• **DESCRIPTION OF THE TASK**:
Rewrite the material from its first line through the line containing "tap(1490, 59)", with "Graphs" replaced by "Charts" and everything else left unchanged.

• **STORED DATA**:
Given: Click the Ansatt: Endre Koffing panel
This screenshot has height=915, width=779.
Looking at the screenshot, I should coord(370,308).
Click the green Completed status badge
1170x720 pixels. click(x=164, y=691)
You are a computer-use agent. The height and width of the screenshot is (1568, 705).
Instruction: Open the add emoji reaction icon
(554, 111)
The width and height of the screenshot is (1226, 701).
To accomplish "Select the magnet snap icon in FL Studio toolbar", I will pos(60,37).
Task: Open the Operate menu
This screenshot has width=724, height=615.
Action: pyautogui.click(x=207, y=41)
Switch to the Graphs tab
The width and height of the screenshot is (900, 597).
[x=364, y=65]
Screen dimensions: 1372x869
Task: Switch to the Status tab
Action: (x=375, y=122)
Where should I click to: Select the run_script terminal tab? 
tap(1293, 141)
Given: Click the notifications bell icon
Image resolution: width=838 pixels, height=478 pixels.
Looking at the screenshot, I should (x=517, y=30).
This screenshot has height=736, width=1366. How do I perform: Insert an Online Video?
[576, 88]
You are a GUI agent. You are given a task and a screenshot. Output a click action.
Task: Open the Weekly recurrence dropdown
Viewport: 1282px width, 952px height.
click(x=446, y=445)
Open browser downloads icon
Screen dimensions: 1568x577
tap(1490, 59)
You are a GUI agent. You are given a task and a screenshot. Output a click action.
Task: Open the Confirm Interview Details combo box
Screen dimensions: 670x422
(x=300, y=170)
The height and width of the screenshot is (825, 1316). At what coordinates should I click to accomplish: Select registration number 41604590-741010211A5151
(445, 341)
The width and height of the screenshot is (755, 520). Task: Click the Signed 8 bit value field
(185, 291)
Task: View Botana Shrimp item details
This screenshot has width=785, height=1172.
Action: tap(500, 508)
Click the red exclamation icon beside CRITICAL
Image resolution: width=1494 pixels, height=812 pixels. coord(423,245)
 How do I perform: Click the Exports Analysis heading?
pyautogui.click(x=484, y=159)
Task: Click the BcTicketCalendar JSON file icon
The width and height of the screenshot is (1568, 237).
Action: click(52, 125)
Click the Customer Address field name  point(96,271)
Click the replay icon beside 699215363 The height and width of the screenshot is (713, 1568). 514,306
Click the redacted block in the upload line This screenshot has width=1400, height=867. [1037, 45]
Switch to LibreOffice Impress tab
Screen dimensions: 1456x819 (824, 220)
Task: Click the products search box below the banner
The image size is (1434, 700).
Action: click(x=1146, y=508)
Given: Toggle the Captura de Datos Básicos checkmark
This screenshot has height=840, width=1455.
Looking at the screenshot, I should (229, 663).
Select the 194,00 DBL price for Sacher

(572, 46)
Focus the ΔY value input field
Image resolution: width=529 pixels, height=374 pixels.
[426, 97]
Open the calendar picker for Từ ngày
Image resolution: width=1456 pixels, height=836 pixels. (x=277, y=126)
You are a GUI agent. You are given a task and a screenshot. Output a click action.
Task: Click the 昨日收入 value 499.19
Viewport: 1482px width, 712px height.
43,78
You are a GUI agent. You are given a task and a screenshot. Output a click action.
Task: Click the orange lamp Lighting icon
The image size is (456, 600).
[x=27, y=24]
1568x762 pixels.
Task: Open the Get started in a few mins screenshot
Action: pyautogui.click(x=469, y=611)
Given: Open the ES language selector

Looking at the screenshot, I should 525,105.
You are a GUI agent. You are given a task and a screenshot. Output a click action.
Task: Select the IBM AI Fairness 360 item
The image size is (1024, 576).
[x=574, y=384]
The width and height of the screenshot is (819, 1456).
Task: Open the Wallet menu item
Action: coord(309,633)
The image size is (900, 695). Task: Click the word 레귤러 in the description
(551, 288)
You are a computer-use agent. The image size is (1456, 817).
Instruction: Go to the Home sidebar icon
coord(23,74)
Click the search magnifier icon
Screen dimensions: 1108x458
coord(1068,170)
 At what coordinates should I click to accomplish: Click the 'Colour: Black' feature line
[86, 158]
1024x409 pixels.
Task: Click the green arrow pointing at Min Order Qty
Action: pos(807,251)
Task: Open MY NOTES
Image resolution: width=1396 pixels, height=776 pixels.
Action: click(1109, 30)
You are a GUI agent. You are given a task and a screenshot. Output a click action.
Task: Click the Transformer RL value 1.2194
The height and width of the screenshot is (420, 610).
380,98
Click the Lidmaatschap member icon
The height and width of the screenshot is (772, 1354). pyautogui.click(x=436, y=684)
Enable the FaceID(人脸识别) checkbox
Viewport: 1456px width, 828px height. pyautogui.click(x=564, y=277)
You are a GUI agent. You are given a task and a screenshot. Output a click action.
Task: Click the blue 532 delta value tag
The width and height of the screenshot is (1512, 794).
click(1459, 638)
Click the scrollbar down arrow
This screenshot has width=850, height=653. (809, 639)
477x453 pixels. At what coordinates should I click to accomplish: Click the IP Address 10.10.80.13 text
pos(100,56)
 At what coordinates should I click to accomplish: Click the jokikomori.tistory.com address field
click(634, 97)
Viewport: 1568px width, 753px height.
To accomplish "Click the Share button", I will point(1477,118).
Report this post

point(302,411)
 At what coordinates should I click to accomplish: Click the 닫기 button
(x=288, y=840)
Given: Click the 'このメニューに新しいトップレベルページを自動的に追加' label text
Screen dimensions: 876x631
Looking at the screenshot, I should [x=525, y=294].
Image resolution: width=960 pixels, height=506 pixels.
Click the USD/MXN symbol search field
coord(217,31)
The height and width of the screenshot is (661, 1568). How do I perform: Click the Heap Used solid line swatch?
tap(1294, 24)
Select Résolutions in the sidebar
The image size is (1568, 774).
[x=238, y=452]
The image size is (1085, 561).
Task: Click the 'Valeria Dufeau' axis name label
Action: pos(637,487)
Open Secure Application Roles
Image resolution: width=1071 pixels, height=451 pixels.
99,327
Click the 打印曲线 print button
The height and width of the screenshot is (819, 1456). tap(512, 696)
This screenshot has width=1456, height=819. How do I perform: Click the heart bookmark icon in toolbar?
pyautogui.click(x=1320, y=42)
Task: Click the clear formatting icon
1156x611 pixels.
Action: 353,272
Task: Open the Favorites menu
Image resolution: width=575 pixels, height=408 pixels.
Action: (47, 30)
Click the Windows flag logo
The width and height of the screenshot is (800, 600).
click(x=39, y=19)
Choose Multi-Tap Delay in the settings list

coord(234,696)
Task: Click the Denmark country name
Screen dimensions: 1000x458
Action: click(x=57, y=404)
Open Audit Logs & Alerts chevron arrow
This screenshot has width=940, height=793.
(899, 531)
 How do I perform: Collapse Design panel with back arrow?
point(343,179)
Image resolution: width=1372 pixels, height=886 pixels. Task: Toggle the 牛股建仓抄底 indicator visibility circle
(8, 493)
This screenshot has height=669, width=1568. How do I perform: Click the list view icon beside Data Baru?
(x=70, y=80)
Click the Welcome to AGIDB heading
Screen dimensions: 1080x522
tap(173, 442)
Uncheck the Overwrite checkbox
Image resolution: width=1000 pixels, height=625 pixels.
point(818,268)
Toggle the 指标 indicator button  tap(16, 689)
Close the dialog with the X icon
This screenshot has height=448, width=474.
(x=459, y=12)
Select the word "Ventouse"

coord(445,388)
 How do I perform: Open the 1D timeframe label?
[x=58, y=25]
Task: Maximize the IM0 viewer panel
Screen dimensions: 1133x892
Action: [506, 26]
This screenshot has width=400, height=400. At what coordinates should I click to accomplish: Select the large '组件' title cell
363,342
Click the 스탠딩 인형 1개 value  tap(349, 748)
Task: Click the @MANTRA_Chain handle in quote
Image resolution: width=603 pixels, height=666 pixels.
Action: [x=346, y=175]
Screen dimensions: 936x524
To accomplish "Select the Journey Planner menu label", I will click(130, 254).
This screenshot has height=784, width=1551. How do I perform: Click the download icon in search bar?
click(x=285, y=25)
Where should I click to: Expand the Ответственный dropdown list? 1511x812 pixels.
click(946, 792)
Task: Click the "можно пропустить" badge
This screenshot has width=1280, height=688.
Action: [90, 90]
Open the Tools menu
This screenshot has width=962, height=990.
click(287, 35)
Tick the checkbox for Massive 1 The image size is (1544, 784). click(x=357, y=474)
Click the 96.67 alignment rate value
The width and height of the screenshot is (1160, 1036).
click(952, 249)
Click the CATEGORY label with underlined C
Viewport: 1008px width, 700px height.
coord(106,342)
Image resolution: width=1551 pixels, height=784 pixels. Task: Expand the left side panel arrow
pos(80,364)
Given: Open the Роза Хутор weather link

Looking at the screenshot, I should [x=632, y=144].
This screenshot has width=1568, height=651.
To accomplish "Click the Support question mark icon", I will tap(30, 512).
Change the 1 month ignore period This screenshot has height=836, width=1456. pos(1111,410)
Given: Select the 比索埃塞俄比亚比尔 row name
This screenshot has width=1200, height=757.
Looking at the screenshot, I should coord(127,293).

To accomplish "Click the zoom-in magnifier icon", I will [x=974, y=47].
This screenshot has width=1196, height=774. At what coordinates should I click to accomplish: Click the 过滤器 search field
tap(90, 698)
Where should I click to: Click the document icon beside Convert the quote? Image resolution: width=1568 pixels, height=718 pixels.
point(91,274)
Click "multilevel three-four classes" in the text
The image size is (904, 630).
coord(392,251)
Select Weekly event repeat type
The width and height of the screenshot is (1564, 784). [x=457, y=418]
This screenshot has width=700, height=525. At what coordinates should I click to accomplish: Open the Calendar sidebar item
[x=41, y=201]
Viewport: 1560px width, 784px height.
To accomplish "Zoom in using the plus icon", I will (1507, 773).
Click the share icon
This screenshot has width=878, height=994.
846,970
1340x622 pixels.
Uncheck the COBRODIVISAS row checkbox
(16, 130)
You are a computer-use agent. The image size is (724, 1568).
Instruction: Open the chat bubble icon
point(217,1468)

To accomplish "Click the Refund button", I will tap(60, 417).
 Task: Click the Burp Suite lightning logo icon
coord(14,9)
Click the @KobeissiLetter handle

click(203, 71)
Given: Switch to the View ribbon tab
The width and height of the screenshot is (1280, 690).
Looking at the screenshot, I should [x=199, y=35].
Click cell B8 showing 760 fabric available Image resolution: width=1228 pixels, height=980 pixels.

• **RESPONSE**:
Given: Click the Ansatt: Endre Koffing panel
This screenshot has height=915, width=779.
Looking at the screenshot, I should coord(370,308).
Click the green Completed status badge
1170x720 pixels. click(x=164, y=691)
You are a computer-use agent. The height and width of the screenshot is (1568, 705).
Instruction: Open the add emoji reaction icon
(554, 111)
The width and height of the screenshot is (1226, 701).
To accomplish "Select the magnet snap icon in FL Studio toolbar", I will pos(60,37).
Task: Open the Operate menu
This screenshot has width=724, height=615.
Action: pyautogui.click(x=207, y=41)
Switch to the Charts tab
The width and height of the screenshot is (900, 597).
[x=364, y=65]
Screen dimensions: 1372x869
Task: Switch to the Status tab
Action: (x=375, y=122)
Where should I click to: Select the run_script terminal tab? 
tap(1293, 141)
Given: Click the notifications bell icon
Image resolution: width=838 pixels, height=478 pixels.
Looking at the screenshot, I should (x=517, y=30).
This screenshot has height=736, width=1366. How do I perform: Insert an Online Video?
[576, 88]
You are a GUI agent. You are given a task and a screenshot. Output a click action.
Task: Open the Weekly recurrence dropdown
Viewport: 1282px width, 952px height.
click(x=446, y=445)
Open browser downloads icon
Screen dimensions: 1568x577
tap(1490, 59)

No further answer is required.